Radicava as oral suspension can be taken by mouth or feeding tube

The oral therapy, offering patients greater convenience, can be self-administered at home orally or via a feeding tube (5 ml/105 mg). Its bottle packaging includes an oral syringe for precise dosing. The medication needs no refrigeration or prior reconstitution, and it should be taken in the morning after overnight fasting for eight hours with only water consumed for one hour after its administration.

The dosing regimen is the same as for Radicava: daily dosing for 14 days initially, followed by 14 days of no treatment. After that, treatment entails daily dosing for 10 of every 14 days, followed by 14-day treatment-free periods.

Edaravone, the active ingredient in Radicava and Radicava ORS, works by mitigating oxidative stress, a type cellular damage that contributes to nerve cell death in ALS.

Radicava’s initial approval was based on data from a Phase 3 study, called Study 19 (NCT01492686), in which six months of treatment was seen to slow patients’ functional decline by 33%, a significant difference compared to patients randomized to a placebo. Decline was determined using an established scale measuring patients’ abilities in such daily activities as speaking, swallowing, and dressing.

These data also were used to support the oral formulation’s approval in May, along with pharmacological findings demonstrating that Radicava ORS delivers equitable amounts of the active medication to the body.

Radicava ORS’s approval was also based on findings in the global, open-label Phase 3 study (NCT04165824) that evaluated its safety and tolerability in 185 adults whose ALS symptoms started within three years of trial enrollment.

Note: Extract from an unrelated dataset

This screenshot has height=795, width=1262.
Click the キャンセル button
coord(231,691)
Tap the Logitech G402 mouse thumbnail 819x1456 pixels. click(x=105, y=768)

According to interim trial results, six months of treatment were generally safe and well tolerated, and the medication’s use over those months indicated it could slow functional decline to a degree similar to that of Radicava in Study 19.

The most commonly reported adverse events in the Radicava ORS study were muscular weakness (16.2%) and falls (15.7%).

MTPA runs a support program called JourneyMate, providing information and educational resources to patients prescribed Radicava or Radicava ORS and their caregivers.

“ALS affects patients in varying ways, which means their treatment needs are continuously evolving,” said Terry Heiman-Patterson, MD, director of the MDA ALS Center of Hope. “Radicava ORS offers patients the flexibility of an alternate delivery option, and I am eager to continue to see this medication reach more people in the coming years.”